──────── SOURCE RECORDS

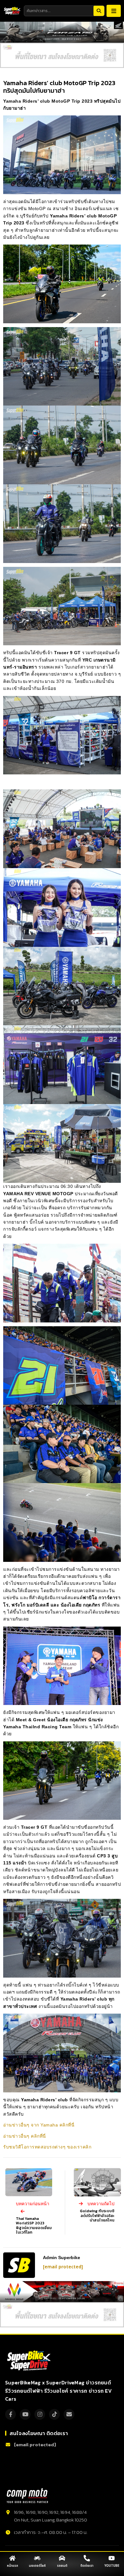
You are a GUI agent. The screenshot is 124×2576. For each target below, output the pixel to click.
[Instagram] (39, 2414)
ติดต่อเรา (86, 2565)
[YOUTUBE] (111, 2558)
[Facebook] (10, 2414)
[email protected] (63, 2267)
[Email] (69, 2414)
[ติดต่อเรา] (87, 2558)
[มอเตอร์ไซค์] (37, 2558)
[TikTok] (54, 2414)
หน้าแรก (12, 2565)
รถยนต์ (62, 2565)
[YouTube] (25, 2414)
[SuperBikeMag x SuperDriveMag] (29, 2360)
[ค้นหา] (98, 11)
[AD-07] (62, 55)
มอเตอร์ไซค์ (37, 2565)
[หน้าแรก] (12, 2558)
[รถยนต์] (62, 2558)
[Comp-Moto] (27, 2495)
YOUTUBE (111, 2565)
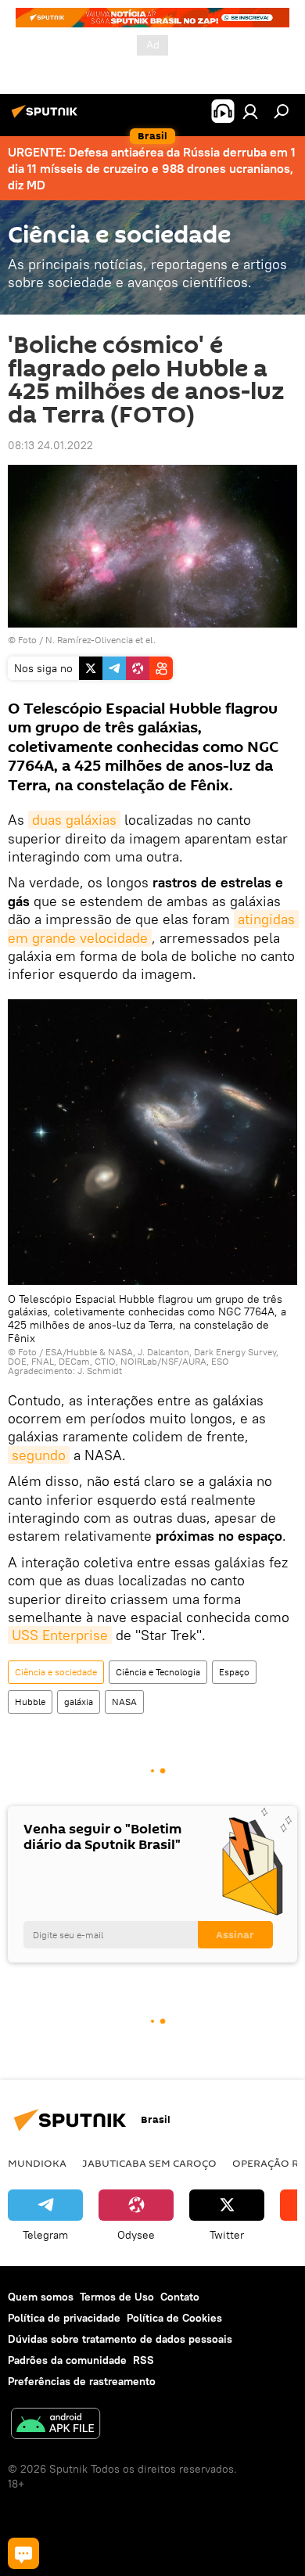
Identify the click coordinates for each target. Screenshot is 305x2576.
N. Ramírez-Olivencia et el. (100, 640)
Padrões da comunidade (67, 2360)
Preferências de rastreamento (82, 2381)
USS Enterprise (60, 1635)
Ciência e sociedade (56, 1672)
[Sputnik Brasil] (47, 117)
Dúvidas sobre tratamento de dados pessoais (120, 2339)
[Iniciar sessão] (250, 111)
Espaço (234, 1672)
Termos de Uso (117, 2297)
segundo (39, 1455)
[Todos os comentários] (23, 2553)
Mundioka (37, 2163)
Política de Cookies (174, 2318)
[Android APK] (55, 2425)
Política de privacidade (64, 2318)
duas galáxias (74, 820)
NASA (124, 1701)
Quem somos (41, 2297)
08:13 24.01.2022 (50, 445)
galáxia (78, 1701)
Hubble (30, 1701)
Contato (179, 2297)
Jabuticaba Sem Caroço (149, 2163)
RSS (143, 2360)
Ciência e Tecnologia (158, 1672)
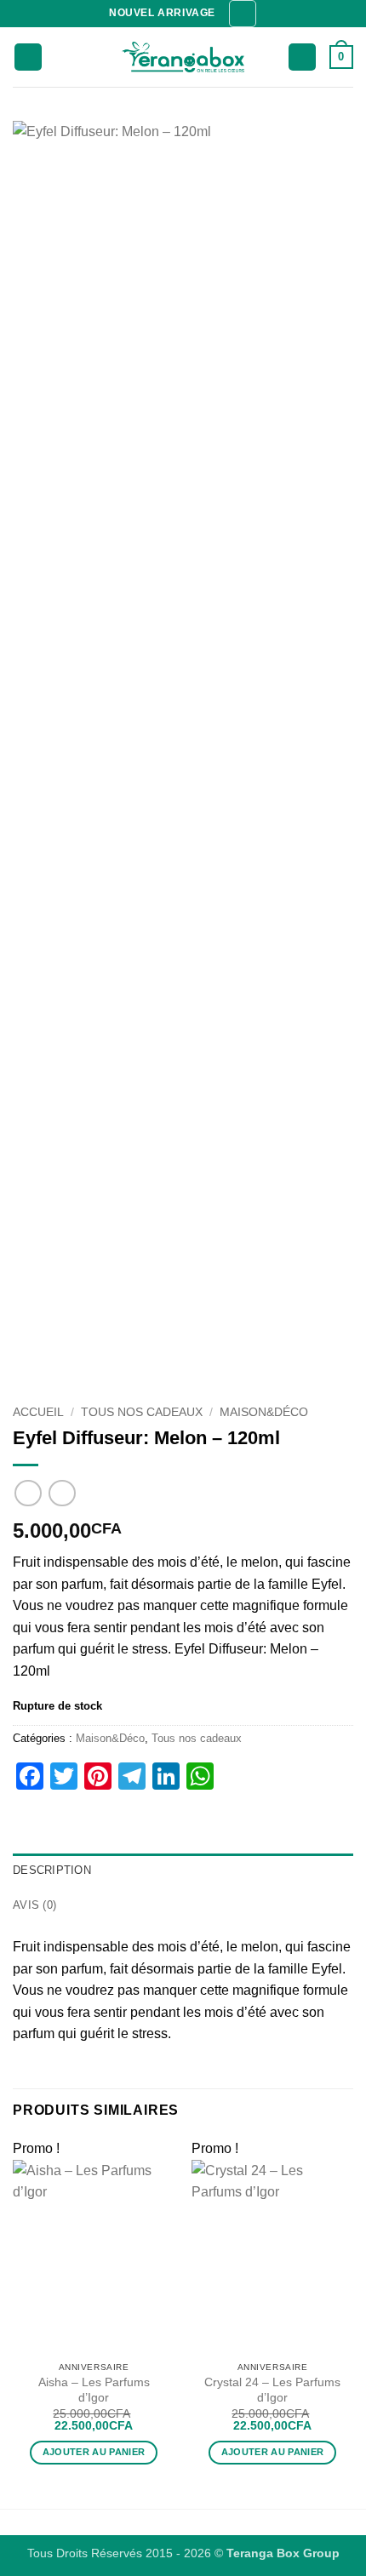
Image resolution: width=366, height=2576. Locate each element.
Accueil (38, 1412)
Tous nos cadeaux (142, 1412)
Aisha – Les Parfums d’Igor (94, 2390)
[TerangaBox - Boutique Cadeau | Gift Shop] (183, 57)
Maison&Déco (264, 1412)
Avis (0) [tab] (34, 1905)
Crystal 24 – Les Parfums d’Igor (272, 2390)
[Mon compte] (302, 57)
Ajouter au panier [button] (94, 2452)
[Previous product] (62, 1493)
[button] (242, 13)
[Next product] (27, 1493)
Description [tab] (52, 1870)
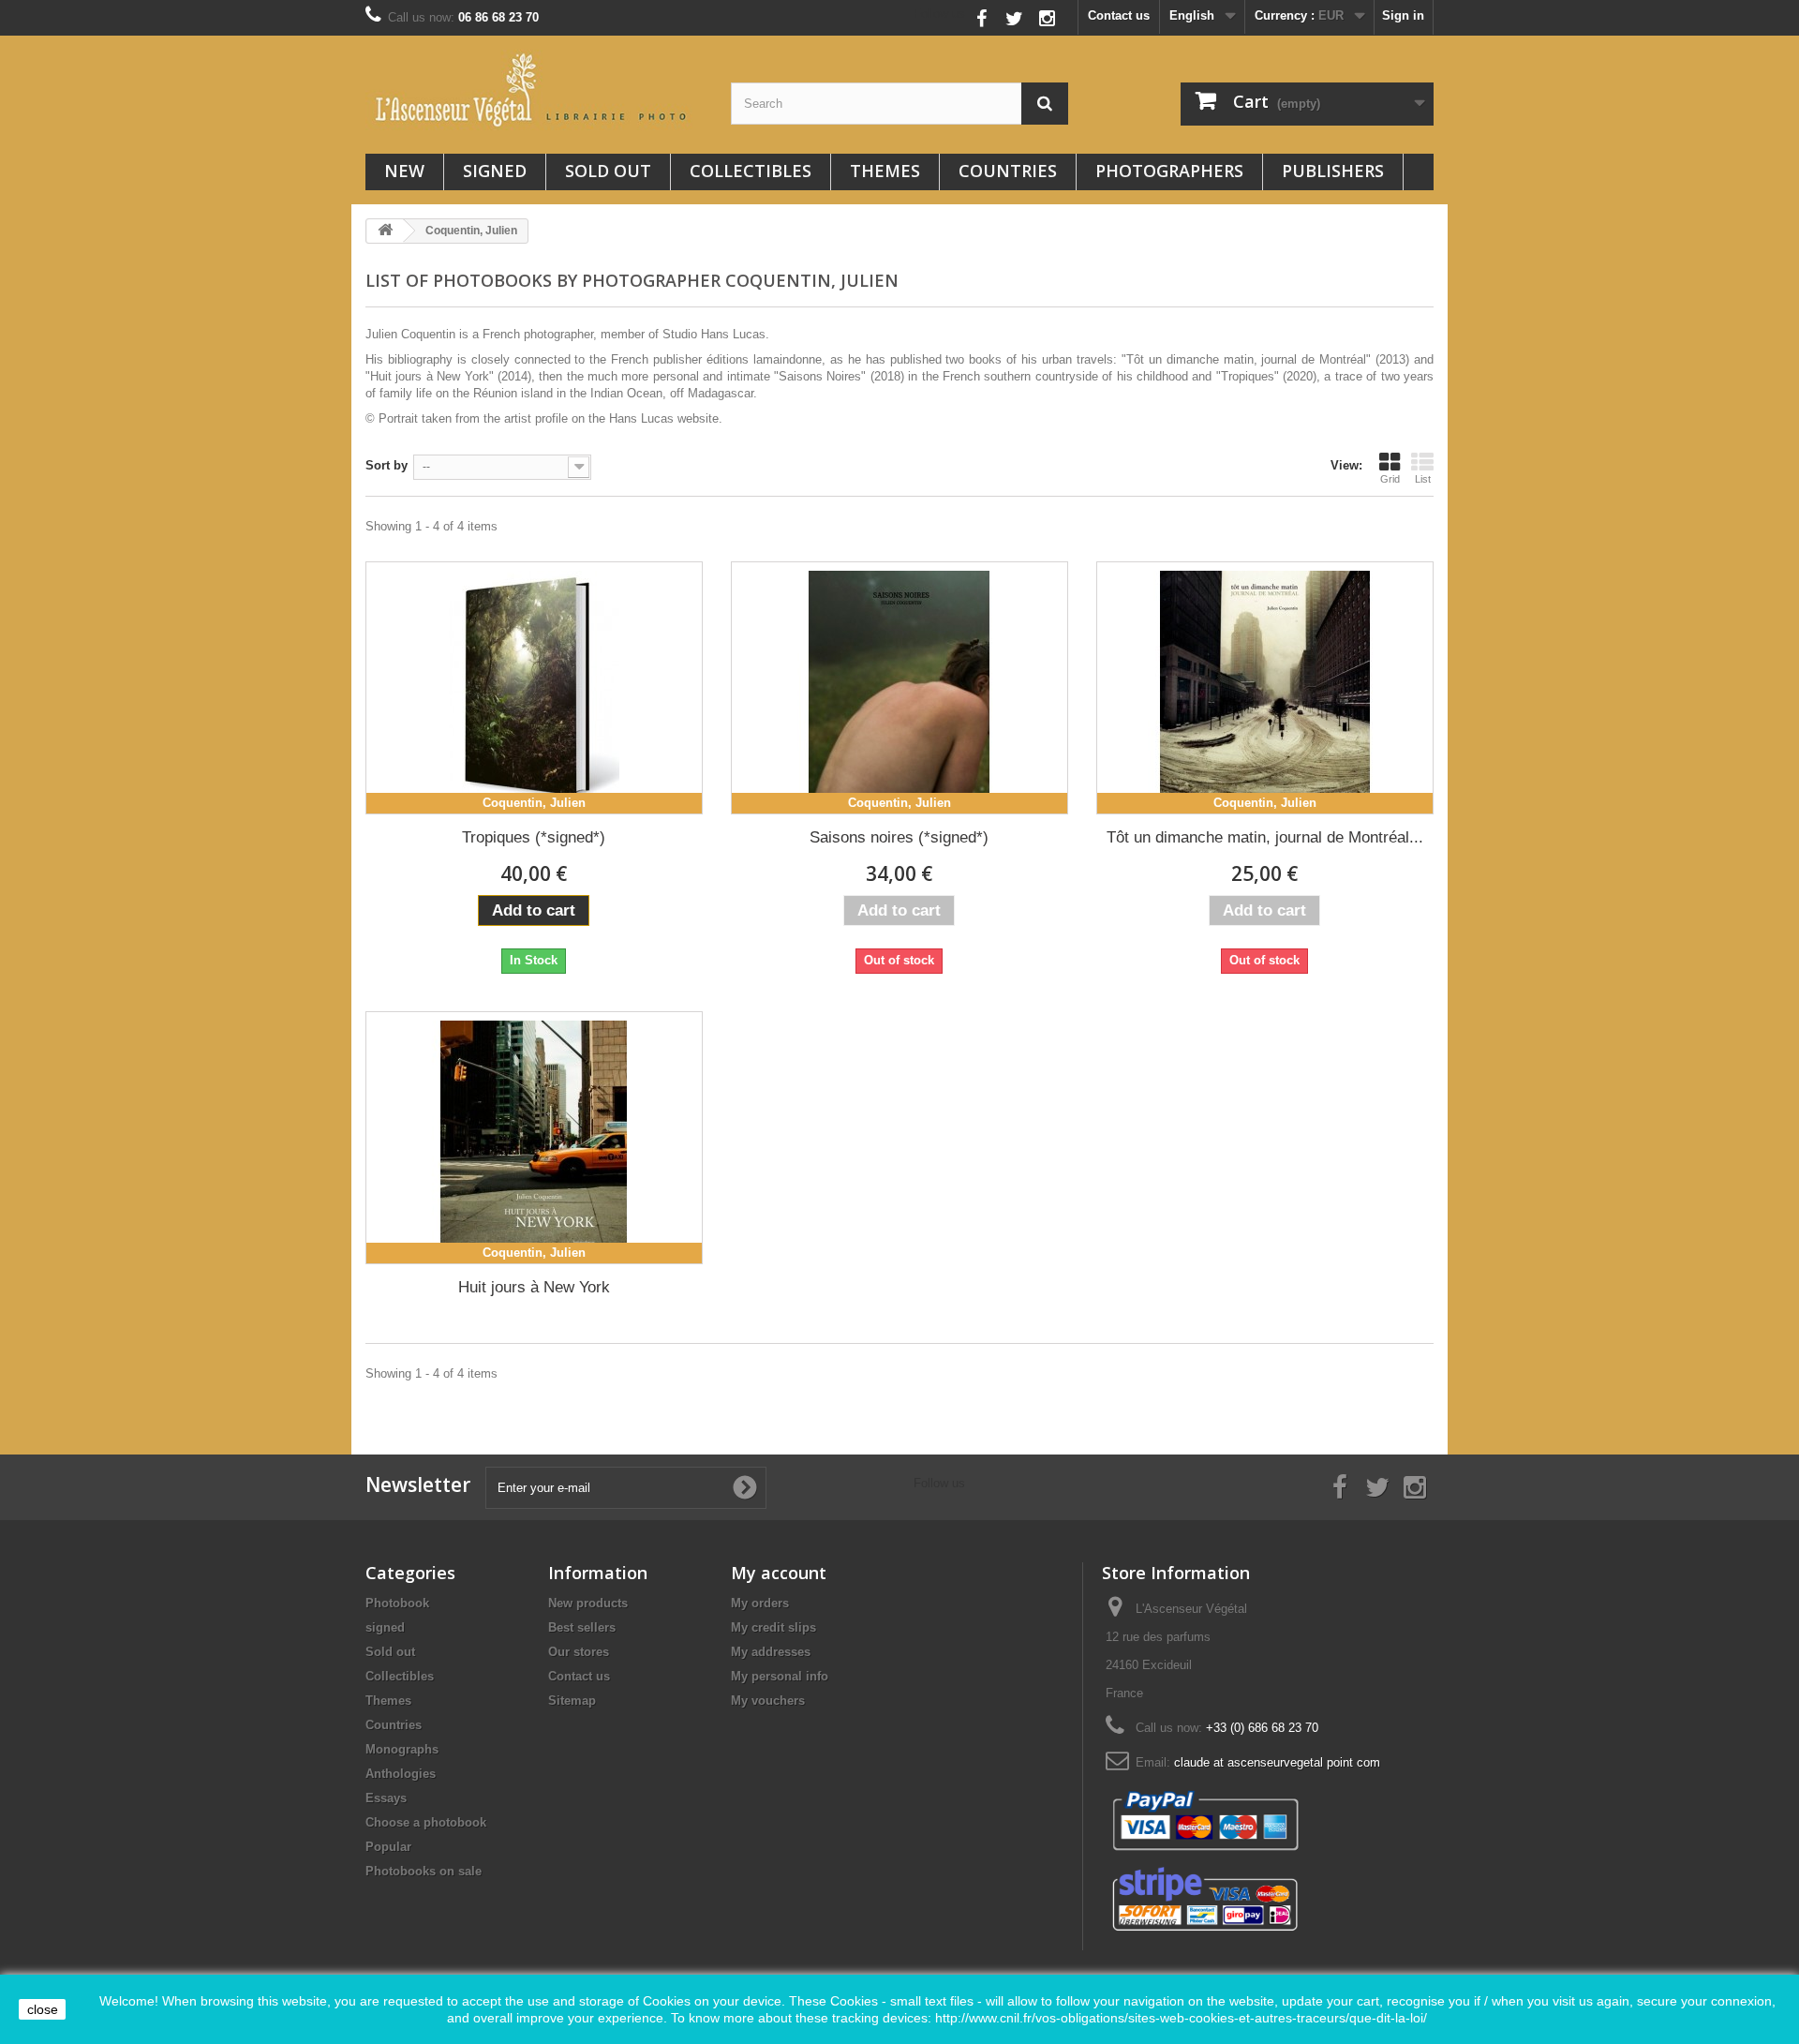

────────────────

● GOAL OF THE EXERCISE: What lines in the material above contain the word "each"? Copy them out.

● EXERCISE RESULT:
You are a GUI agent. The screenshot is 124×2576. For each target below, output the pixel to click.
Identify the click coordinates for each target. Screenshot is 305x2576.
Image resolution: width=366, height=2576. Locate each element.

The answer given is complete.